The corporation my husband is now working for is really jerking him around. We may find ourselves in court over this entire thing, I hope it doesn't go that way but it could. It is a real mess.
I always err on the side of caution when it comes to my finances, I don't have any back up or family support and neither does my husband. We have no safety net. It is just me and him. We are like many, on our own with our situation, doing the best we can.
To give you an example of how little support we have, nobody from my side of the family has even bothered to call to give verbal support. NOt one family member. This is the same family who has called on us to build their cabins, take care of them when sick, make them meals, even house them during times of trouble. Not even a call from any of them. I'm not bitter, just disapointed in them.
And so it goes. Here we are Lord. Your will be done.
Take care of yourselves. And don't forget you are never alone even when you feel lonely.
Big hugs with love LaVivre
LaVivre
((((((((((LaVivre)))))))))) I will miss you!!! Hope you are back soon! May God Bless you and your husband and keep you safe in the palm of his hand.!!!!
Love & hugs!!!!
MyTrueColors
Thanks! Well this is me signing off now. To all my friends I didn't message recently, big hugs of love to all of you. God bless everyone here at DS.

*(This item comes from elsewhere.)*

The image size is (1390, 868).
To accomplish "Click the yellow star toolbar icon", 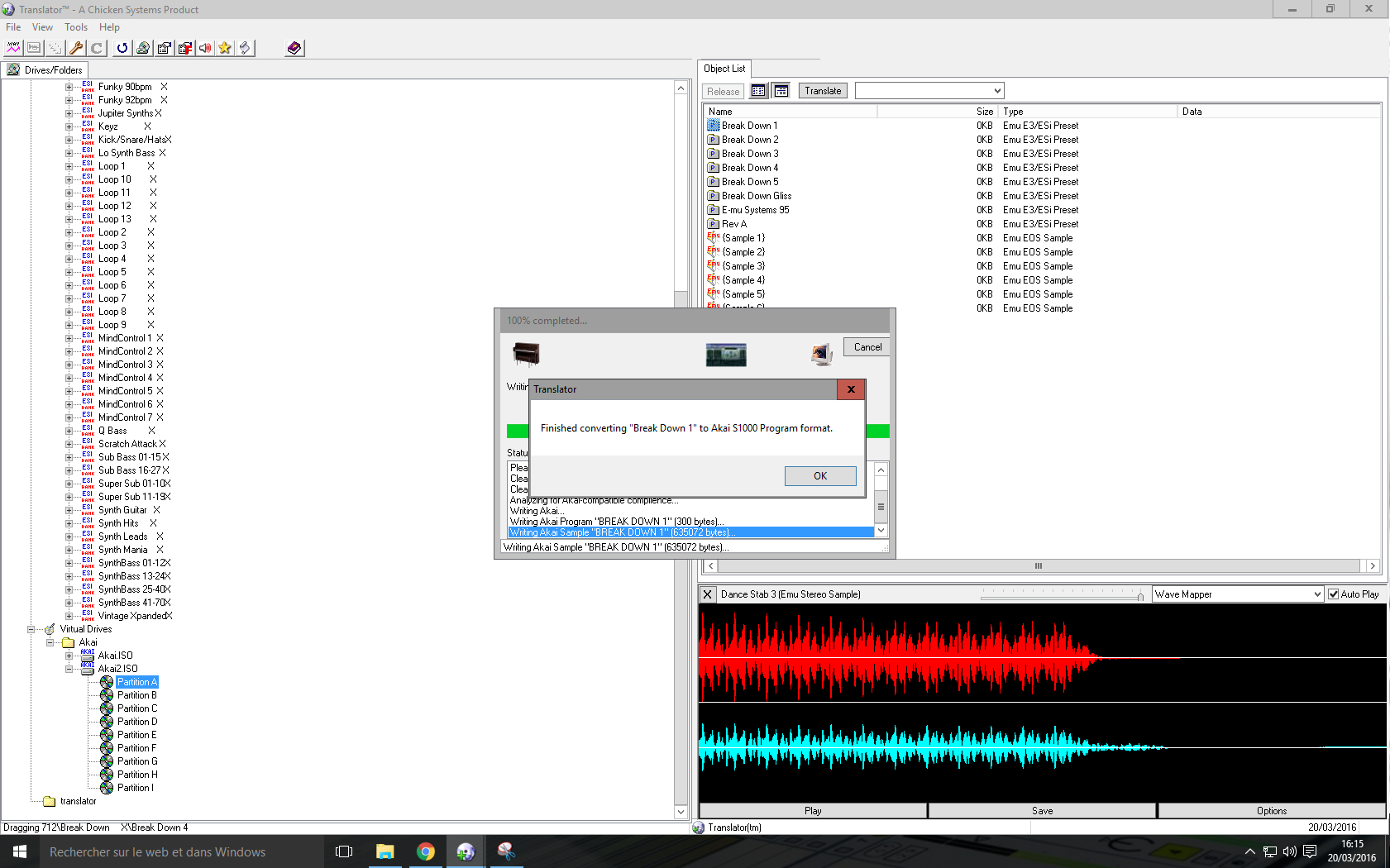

I hate goodbye. See you later! Love always LaVivre
LaVivre
YOU HAVE BEEN A TREASURE TO KNOW AAND I WILL MISS YOU DEARLY . ALL MY LOVE AND PRAYERS GO OUT TO U. TAKE CARE YOU ARE TRUELY A BLESSING. LOVE U TO THE MOON AND BACK WENDY XOXOXOX
MRSGREEN
LaVivre,the Lord will give you double for your trouble,so hang in there,my friend. Will be waiting for the day you can find your way back to DS. God Bless-I love you girl!
~ Pam
Pam730
You and your husband will be in my prayers and just remember to trust in God , you don't need any one but Him, He will take care you. I will miss you its be and honor to know you. Love always, frieda
MrsTDC
My prayers are with you dear, dear friend.
BubblesDavey
prayers and hugs u will be missed
terrys
I've always loved your comments and am so sorry I've left it so late to contact you. God bless you and keep you during this dificult time until you can meet all your friends here on DS again. Take care and hugs.